▶ [EXTRACTED TEXT]:
┏━━

The events at Rio do Macaco have attracted a great deal of attention, in many ways reflecting the government’s misguided policies regarding minorities in Brazil. On May 2, residents traveled to Brasilia to present their case to the Committee of Human Rights and Minorities. According to the Parliamentary Advisory of the Partido dos Trabalhadores (Workers’ Party), these quilombolos submitted official records that documented a history of aggression on the part of the Marines and military officials stationed at Aratu. Many of their claims described an “intolerable situation … with fear that the worst has yet to come.”(11)
Earlier protests pleading for assistance have finally garnered attention. More recently, representatives for the Committee of Human Rights (CDH) and the Minority of the Chamber of Deputies in Bahia have arrived to investigate the case. In Rio do Macaco, committee members heard the case of quilombolos in a public forum, accompanied by several other important government and NGO officials. To date, no official resolution has been reached, although the CDH has tried to facilitate dialogue between the military and locals of Rio do Macaco. Representatives also have pointed to the culpability of the Attorney General’s Office regarding the conflict, especially for hearing the apparently unjustified claims of the military.
By contrast, the military insists that residents are exaggerating their case. Commander Queiroz has argued once more that it is conventional for marines to carry out armed patrol, given it is a military base. Although no official calendar has been made, some Navy representatives have expressed plans to convert other territories comprising the Rio do Macaco zone into residential buildings and a hospital for marines.(12) Certainly, these projects would demand the relocation of the 500 quilombolos of Rio do Macaco.(13) The relocation of these people is not a viable option, however, and they are not yet willing to leave. Quilombolos of the Rio do Macaco region have lived there for more than a century, and have laid claims to the land long before the arrival of the military. If nothing else, one possibility would be for the Navy to abandon the base and return appropriated territories to these people.
In essence, this is very much a humanitarian issue. Critics insist that the military has robbed these people of their rights as citizens, and Brazil’s sluggish judicial system has allowed officials to take advantage of the community’s uncertain legal status. As long as Rio do Macaco retains this liminal status, Marines will almost certainly continue to encroach on these territories and ultimately force these marginalized groups from their land.
As Brazil continues to democratize, the government should take stronger measures to defend the rights of its citizens against endemic military aggression. This is especially crucial when it comes to historically oppressed populations. Attacks on rural populations such as those dwelling in Rio do Macaco constitute violations of constitutional rights and ought to be prosecuted as such. The matter deserves greater international media coverage so as to pressure the Brazilian government to take action on behalf of quilombo communities.

┗━━

▶ [WORK REQUEST]: Reproduce the passage on Rio do Macaco from "Earlier protests pleading" to "claims of the military.", inclusive. The records play no part in the work here.

Stored items from a collection:
┏━━

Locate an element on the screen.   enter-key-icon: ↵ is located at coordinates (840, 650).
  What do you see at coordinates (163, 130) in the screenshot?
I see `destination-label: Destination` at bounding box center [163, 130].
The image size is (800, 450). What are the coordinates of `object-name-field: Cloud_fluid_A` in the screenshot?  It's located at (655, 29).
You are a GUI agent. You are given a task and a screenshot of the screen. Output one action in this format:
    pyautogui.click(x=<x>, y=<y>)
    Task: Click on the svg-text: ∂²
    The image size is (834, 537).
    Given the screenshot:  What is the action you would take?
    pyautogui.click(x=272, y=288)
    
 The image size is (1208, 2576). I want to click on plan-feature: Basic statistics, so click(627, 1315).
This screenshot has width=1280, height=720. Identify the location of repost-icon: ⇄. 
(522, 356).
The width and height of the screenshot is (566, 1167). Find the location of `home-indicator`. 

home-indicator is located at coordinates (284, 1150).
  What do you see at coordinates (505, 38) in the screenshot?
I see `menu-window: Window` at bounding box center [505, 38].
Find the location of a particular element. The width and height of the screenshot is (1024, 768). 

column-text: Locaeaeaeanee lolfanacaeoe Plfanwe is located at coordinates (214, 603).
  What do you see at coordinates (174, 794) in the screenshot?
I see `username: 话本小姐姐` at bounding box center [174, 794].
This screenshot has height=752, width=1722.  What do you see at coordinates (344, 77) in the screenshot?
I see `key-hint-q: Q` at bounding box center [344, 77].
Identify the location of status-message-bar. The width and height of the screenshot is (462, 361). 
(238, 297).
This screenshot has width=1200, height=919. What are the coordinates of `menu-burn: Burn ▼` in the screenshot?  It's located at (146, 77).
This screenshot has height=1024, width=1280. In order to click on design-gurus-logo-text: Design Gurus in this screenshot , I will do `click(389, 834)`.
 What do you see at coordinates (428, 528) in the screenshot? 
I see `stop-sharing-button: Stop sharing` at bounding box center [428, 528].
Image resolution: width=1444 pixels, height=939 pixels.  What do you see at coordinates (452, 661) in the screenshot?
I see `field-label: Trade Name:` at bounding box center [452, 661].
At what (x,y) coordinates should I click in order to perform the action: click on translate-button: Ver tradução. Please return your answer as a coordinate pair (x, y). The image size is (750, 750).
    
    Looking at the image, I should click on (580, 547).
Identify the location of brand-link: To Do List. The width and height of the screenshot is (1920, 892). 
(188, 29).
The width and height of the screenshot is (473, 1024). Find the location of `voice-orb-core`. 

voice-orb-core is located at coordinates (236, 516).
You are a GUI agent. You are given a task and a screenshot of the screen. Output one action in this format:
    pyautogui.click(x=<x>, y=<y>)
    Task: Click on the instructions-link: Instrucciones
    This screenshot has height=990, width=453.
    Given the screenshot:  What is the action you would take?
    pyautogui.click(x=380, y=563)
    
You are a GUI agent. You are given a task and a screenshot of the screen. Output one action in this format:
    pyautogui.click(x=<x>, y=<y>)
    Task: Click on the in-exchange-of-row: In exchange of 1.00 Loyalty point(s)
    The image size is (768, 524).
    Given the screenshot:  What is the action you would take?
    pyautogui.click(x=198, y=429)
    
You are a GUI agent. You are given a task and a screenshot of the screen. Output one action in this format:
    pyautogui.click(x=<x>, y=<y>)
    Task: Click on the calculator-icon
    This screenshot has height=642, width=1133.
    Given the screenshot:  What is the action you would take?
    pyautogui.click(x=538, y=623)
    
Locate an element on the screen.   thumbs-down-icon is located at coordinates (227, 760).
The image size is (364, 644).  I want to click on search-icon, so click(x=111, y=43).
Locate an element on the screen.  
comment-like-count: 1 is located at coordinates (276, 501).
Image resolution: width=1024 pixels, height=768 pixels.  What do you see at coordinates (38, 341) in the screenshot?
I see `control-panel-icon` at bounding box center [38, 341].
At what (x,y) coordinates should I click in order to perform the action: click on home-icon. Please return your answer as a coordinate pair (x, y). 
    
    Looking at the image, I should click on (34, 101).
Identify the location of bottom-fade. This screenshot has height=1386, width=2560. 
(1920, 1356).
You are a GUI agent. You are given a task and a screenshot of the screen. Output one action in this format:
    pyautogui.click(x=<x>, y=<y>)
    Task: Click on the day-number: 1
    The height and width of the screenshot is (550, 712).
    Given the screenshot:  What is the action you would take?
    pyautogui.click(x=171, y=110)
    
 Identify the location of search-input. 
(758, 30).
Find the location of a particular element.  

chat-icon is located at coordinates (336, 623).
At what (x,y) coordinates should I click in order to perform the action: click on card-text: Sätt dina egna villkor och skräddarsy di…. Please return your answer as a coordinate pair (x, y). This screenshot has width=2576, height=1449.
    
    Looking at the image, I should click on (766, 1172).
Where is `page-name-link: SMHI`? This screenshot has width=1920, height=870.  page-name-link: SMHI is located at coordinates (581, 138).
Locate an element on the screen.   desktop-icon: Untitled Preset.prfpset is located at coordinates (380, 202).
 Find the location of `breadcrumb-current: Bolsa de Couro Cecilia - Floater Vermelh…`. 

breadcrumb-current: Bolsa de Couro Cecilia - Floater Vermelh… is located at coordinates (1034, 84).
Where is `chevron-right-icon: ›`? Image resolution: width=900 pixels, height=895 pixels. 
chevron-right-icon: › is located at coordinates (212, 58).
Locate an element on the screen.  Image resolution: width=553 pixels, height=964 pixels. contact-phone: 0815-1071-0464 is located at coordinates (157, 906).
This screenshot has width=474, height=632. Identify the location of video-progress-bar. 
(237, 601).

┗━━

▶ [EXERCISE OUTPUT]:
Earlier protests pleading for assistance have finally garnered attention. More recently, representatives for the Committee of Human Rights (CDH) and the Minority of the Chamber of Deputies in Bahia have arrived to investigate the case. In Rio do Macaco, committee members heard the case of quilombolos in a public forum, accompanied by several other important government and NGO officials. To date, no official resolution has been reached, although the CDH has tried to facilitate dialogue between the military and locals of Rio do Macaco. Representatives also have pointed to the culpability of the Attorney General’s Office regarding the conflict, especially for hearing the apparently unjustified claims of the military.